Topaz is a warrior: she wants to fight, and she needs something to fight for. In looking at her, one should be excited about where a person with this much potential and drive might eventually go, and also fear her, because she will never compromise or quit.
THE BANDIT. Paul was raised on the northern California coast, mostly in the Bodega Bay community. This region is perhaps more “foreign” to most of the U.S. than any other, not due to specific immigration, but to isolation. He is Polish-American but has little connection or sense of community about it, unlike (for instance) a similar person raised in the Chicago area or New York. His teenage years during the 1970s were close to some radical social movements and perhaps his most formative moment was the Patty Hearst trial.
Going through his career in detail isn’t easy, so briefly, he started robbing banks around 1980, and the media called him “the Bandit” because of a popular movie from a few years before. (He’d wanted to call himself “Nemesis” but that didn’t happen.) He is the single supervillain known ever to have defeated a superhero in face to face combat. His work for the banks is connected with the famous Savings & Loan scandals of the late 1980s, all of which laid the groundwork for many of today’s problems.
One of the reasons he switched to working for banks in the mid-1980s is that he’d fallen in love and started a family, including his son Andreas, born in 1984. His wife knew all about his “real” job as the Bandit and helped him maintain his personal secrecy.

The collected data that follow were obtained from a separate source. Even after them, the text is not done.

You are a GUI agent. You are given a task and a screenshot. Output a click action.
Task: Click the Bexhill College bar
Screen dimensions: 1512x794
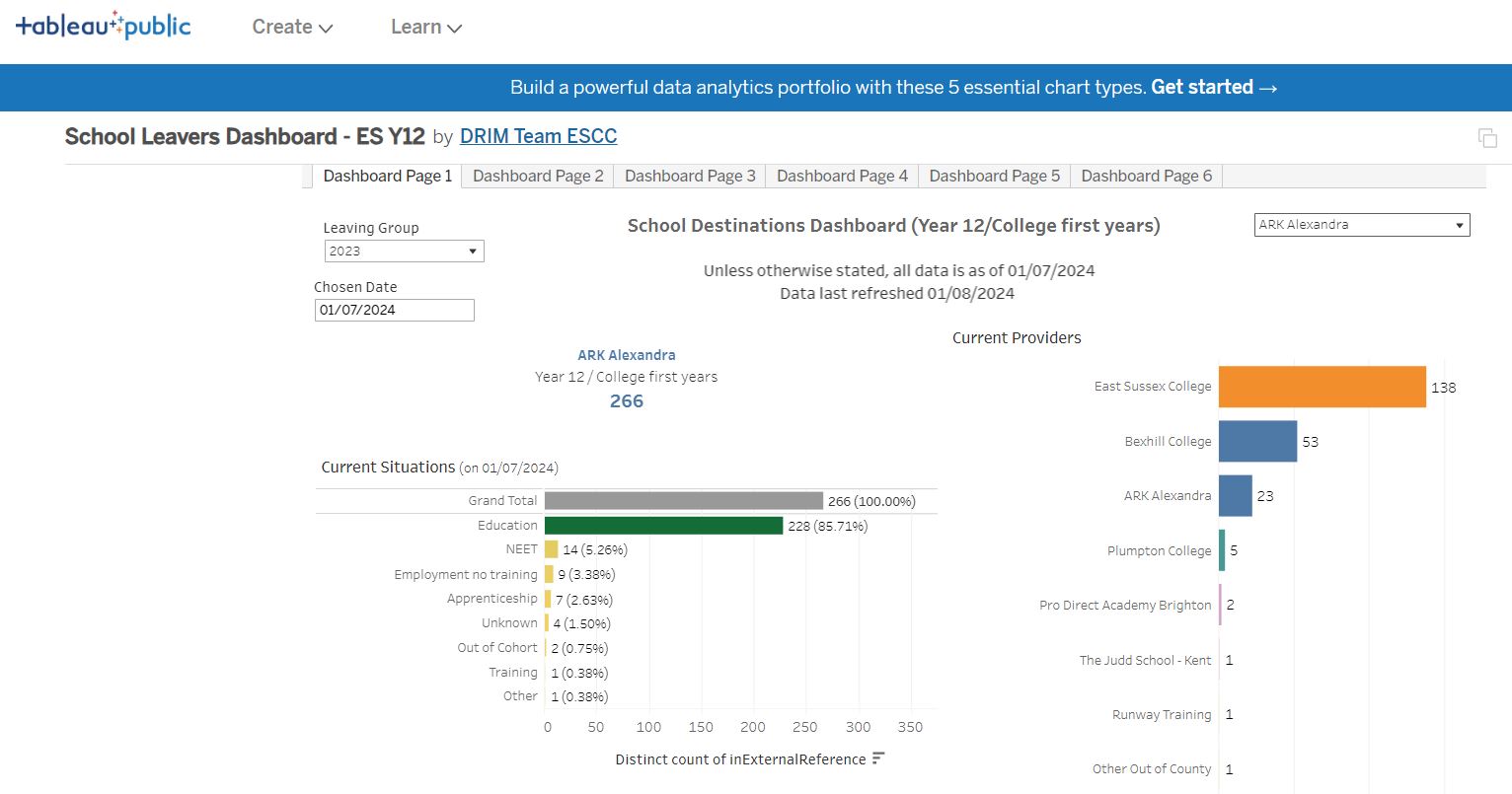coord(1256,441)
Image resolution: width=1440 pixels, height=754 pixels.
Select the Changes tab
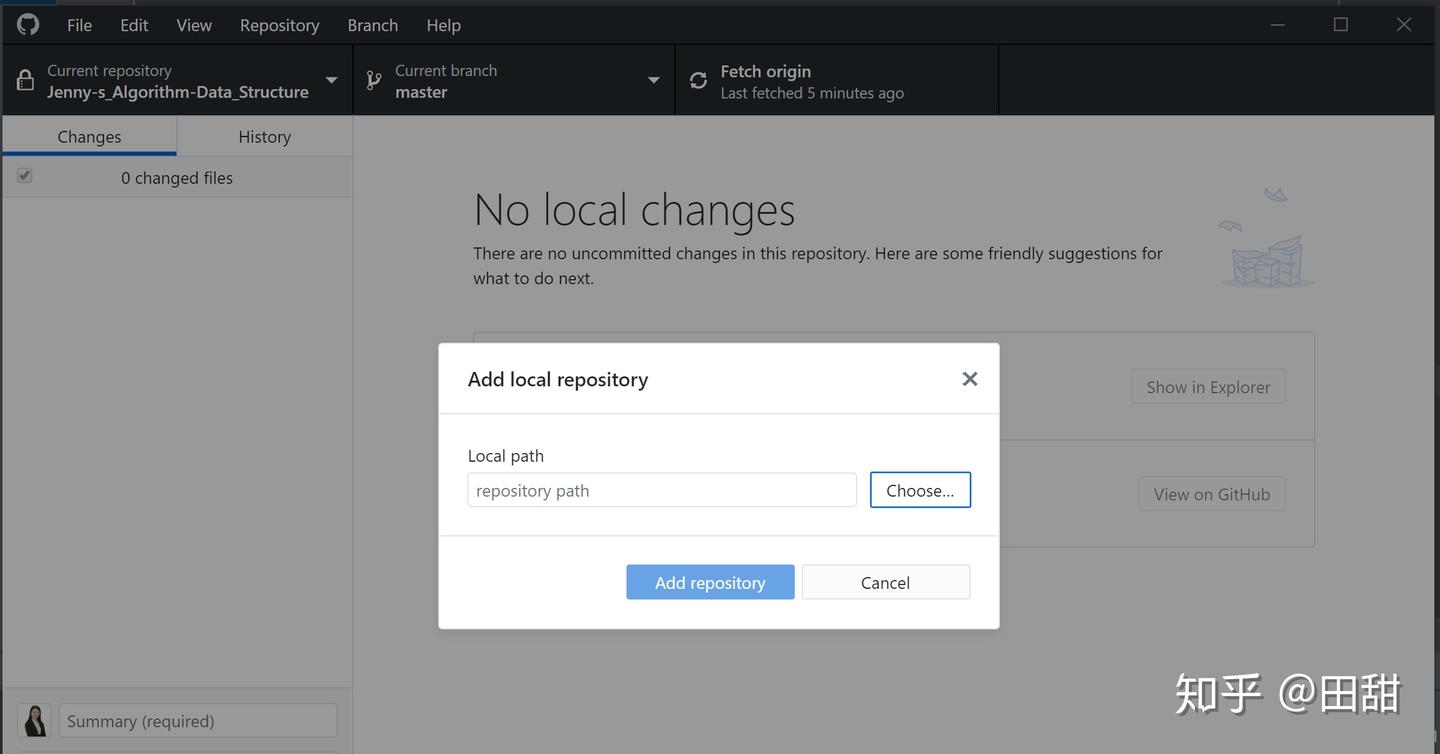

She died unexpectedly to a sudden-onset disease in 2004. He and Andreas, then only 20, did not get along well, and the latter moved to Europe, eventually to settle in Norway, where he is now a citizen. He has a successful career as a fantasy-fiction writer. They stay in touch and recently have tried to re-connect emotionally.
After the crash of the late 2000s and his actions in it, he was rightly concerned that some very powerful people might come looking for him, so he relocated from California and moved to Texas in 2010. He’s stayed low-key since then and had considered “retiring.”
Paul is characterized by:
- Patience. He feels no hurry and knows that timing is everything. If a goal is time-sensitive, he merely schedules his efforts accordingly.
- Ruthlessness. He cares deeply for certain people and certain goals, but literally nothing for anything else. Whatever he needs to do to protect or achieve the former, he will do, and if he decides you or anything is part of the latter, he will either disappear forever or eliminate you. In either case, without a second thought or bit of remorse.
- Humor. He is often sarcastic but never mean, and the way he says things tends to make people laugh at themselves, especially when they realize he’s often joking about himself. He often sees the funny side of otherwise difficult situations.
- Freedom. He is probably the single person on earth who is truly financially independent, and he doesn’t genuinely want or need anything he doesn’t have. If he had nothing he would be the same way. He asks nothing of anyone and if anyone wants something from him, they have to ask.
- Flexibility. He never expects anything to be the way he thought, and is therefore never surprised, to a degree probably not achieved by anyone else. He is truly “living in the moment,” deciding what to do next without any disorientation.
Paul is an anarchist: he wants things to be better, but sees no higher good. In looking at him, one should be impressed at his intensity and experience, but also a bit nervous because frankly, the only thing that determines what’s right and wrong for him is him. And now he’s rediscovered motivation.
As a parnership. Neither of them wants to “get rich.” They want to get money in a way which keeps them and their loved ones independent of the system they live in. They consider the world to be ruled by thieves and have no compunction at all about truly robbing the global financial system. They also want to demonstrate their power to do so.